WHAT THIS TASK INVOLVES
Leaving all pictures aside, write out the records below precisely as given.

THE RECORDS
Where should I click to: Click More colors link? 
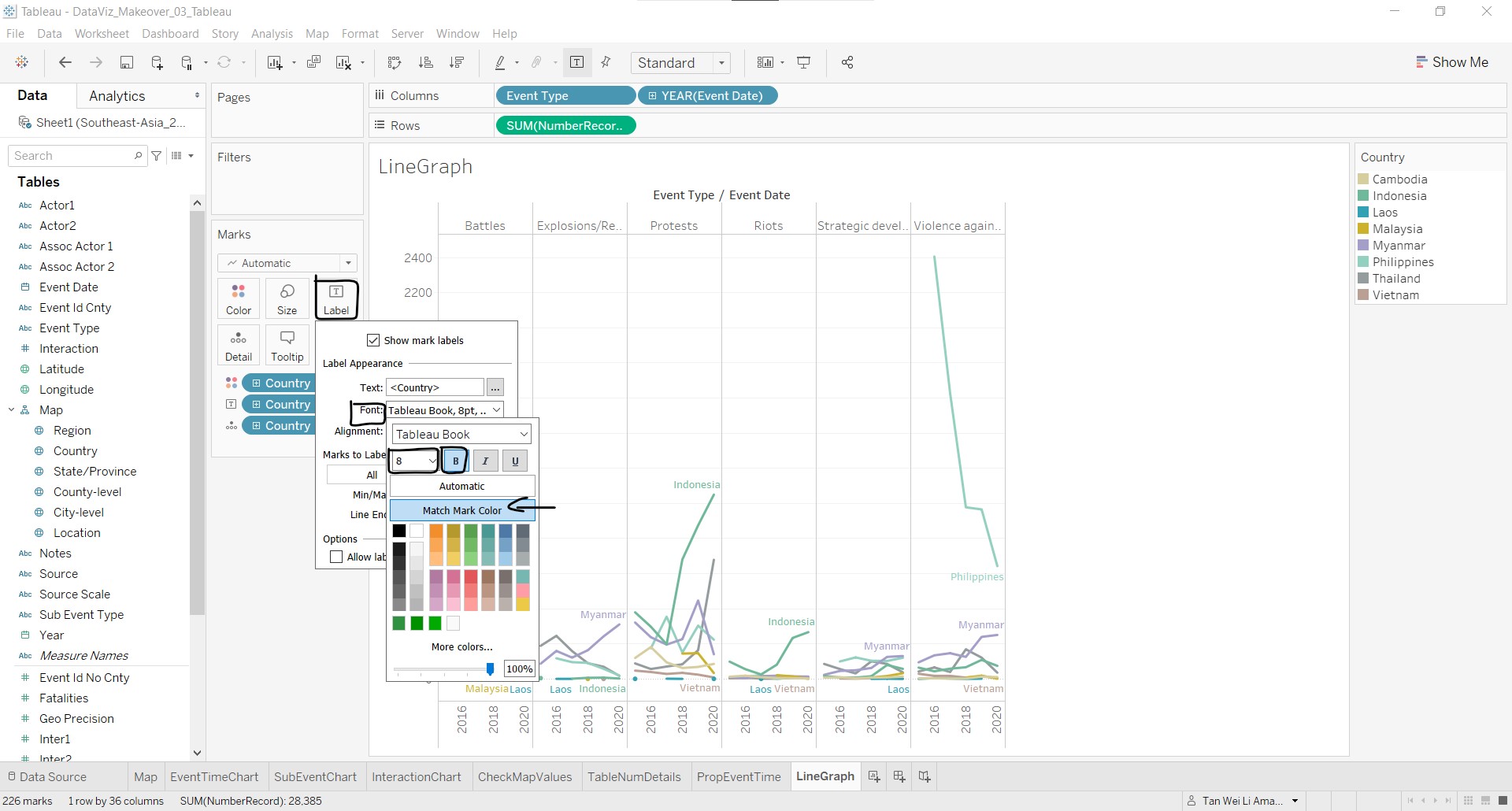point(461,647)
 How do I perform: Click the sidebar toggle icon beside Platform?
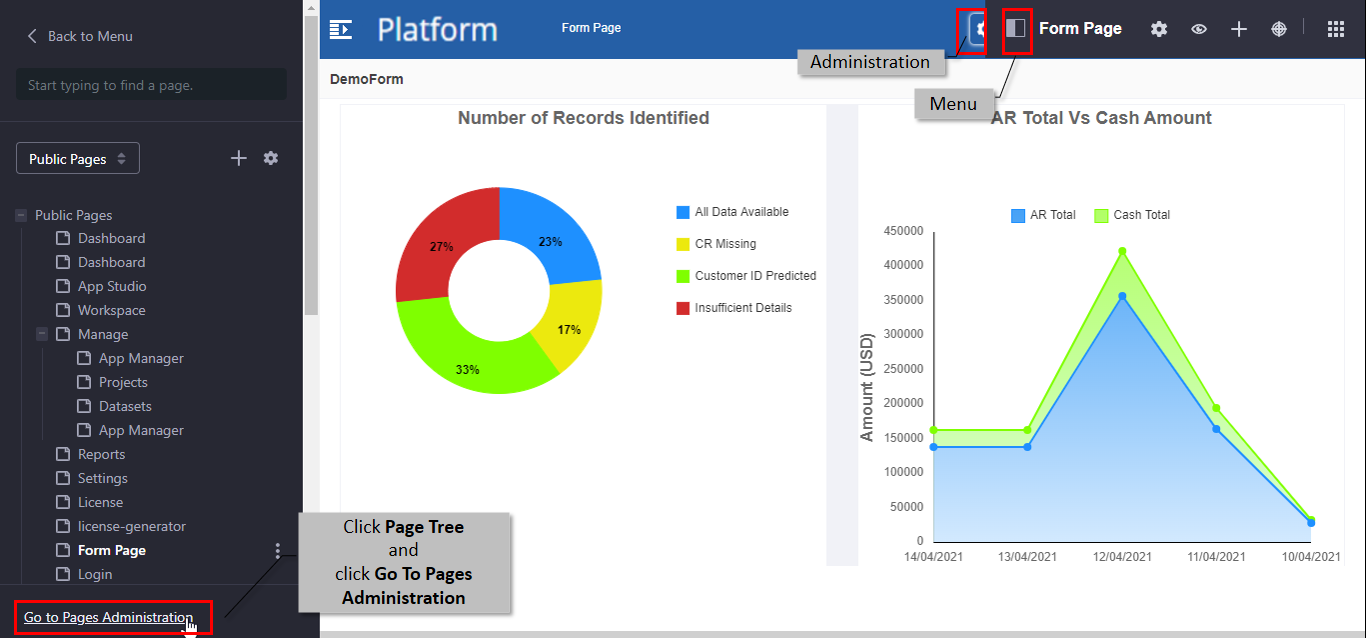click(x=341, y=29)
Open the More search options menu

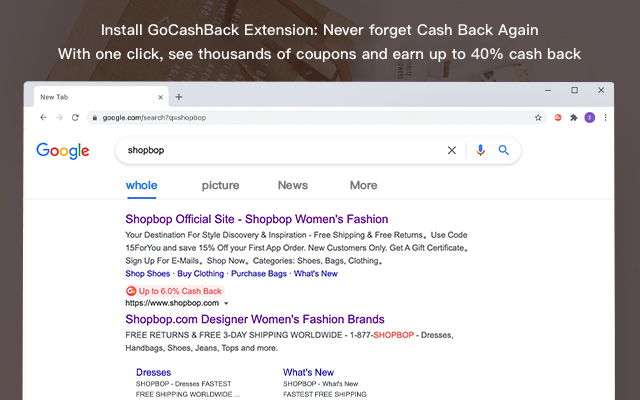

RESPONSE TO THIS TASK
Where should I click to: Click More colors link? 
point(461,647)
 How do I perform: Click the sidebar toggle icon beside Platform?
click(x=341, y=29)
Open the More search options menu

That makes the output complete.